Facebook patents tech to turn your smartphone into a spy vessel
There are now legions of tales about internet giants using your devices to spy on you/glean your data/monitor your viewing habits/capitalise on your personal life. Facebook has been no exception, and today their long-suffering PR team will likely be in overdrive; the company, it has been revealed, has patented a system that can remotely activate the microphone on smartphones using signals broadcast via television.
The system at hand would use the audio fingerprint embedded in TV shows or ads, setting off the device’s microphone in order to record the “ambient audio of the content item”. In a sinister twist, the audio recorded is inaudible to human ears, meaning users won’t be aware of the data transmitted by the system. Somewhat unsurprisingly, the technology would be used to target adults and children alike (posits the Guardian, drawing from the visual representation of a young girl in the patent’s accompanying diagram), because, really, this is 2018, and integrity is so passé. This Shazam-for-TV-with-serious-moral-caveats would not be activated by the user, making it a more insidious piece of technology.
The discovery was initially made by the New York Times, which bills the system as a means for broadcasters to glean the data of who is watching their TV shows, and, perhaps more importantly, the accompanying adverts, and for how long. And while proponents of the tech will argue that the data is being harvested in order to ameliorate content recommendation (and targeted ads because, well, late-stage capitalism), it makes unwitting users vulnerable to having their private conversations recorded in the realms of their own homes.
Naturally, Facebook went into damage control mode: “It is common practice to file patents to prevent aggression from other companies,” the company’s head of intellectual property, Allen Lo, told the Guardian, “Because of this, patents tend to focus on future-looking technology that is often speculative in nature and could be commercialised by other companies”. Emphatically, he went on, “The technology in this patent has not been included in any of our products and never will be”. For those keeping track, that’s a similar explanation Uber gave when we asked them about their somewhat troubling drunk-tracking patent.

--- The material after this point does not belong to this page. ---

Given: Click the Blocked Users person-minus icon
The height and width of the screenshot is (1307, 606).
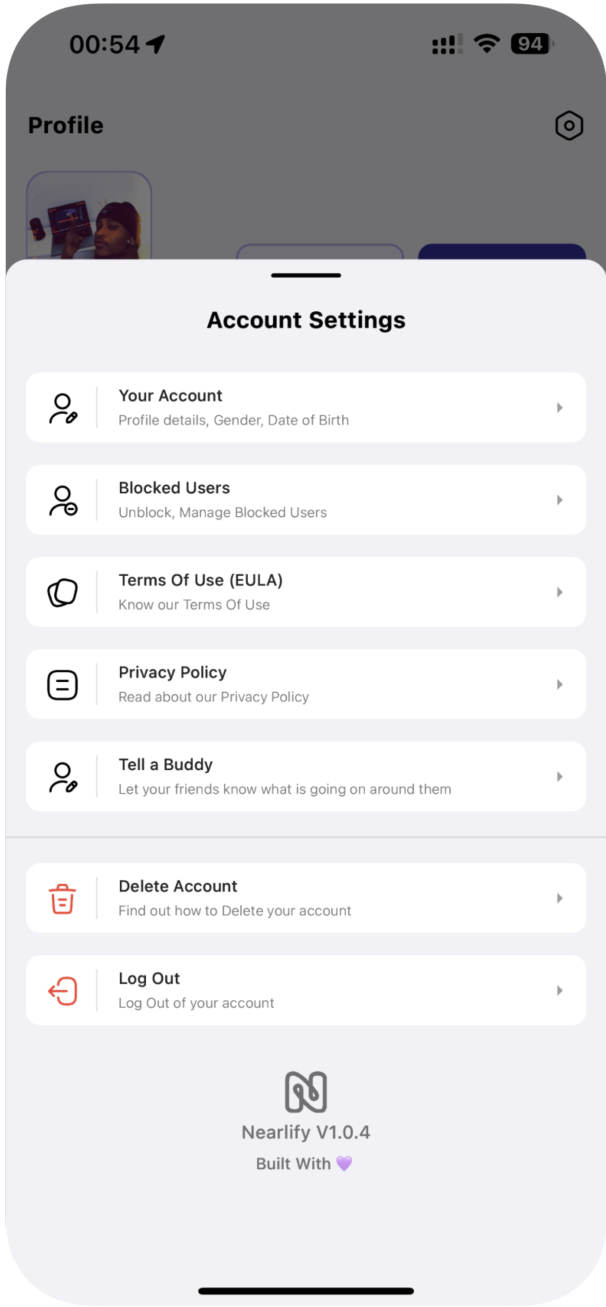Looking at the screenshot, I should [62, 500].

Nonetheless, it’s troubling news emanating from one of the most powerful companies in the world, whose CEO has previously promised to “do better” in the wake of contentious privacy policies. And despite promises to the contrary, we’re right to be wary. Jennifer King, director of consumer privacy at the Center for Internet and Society at the Stanford Law School, recommended continued vigilance: “As long as Facebook keeps collecting personal information, we should be wary that is could be used for purposes more insidious than targeted advertising, including swaying elections or manipulating users’ emotions,” she told the New York Times. “There could be real consequences.”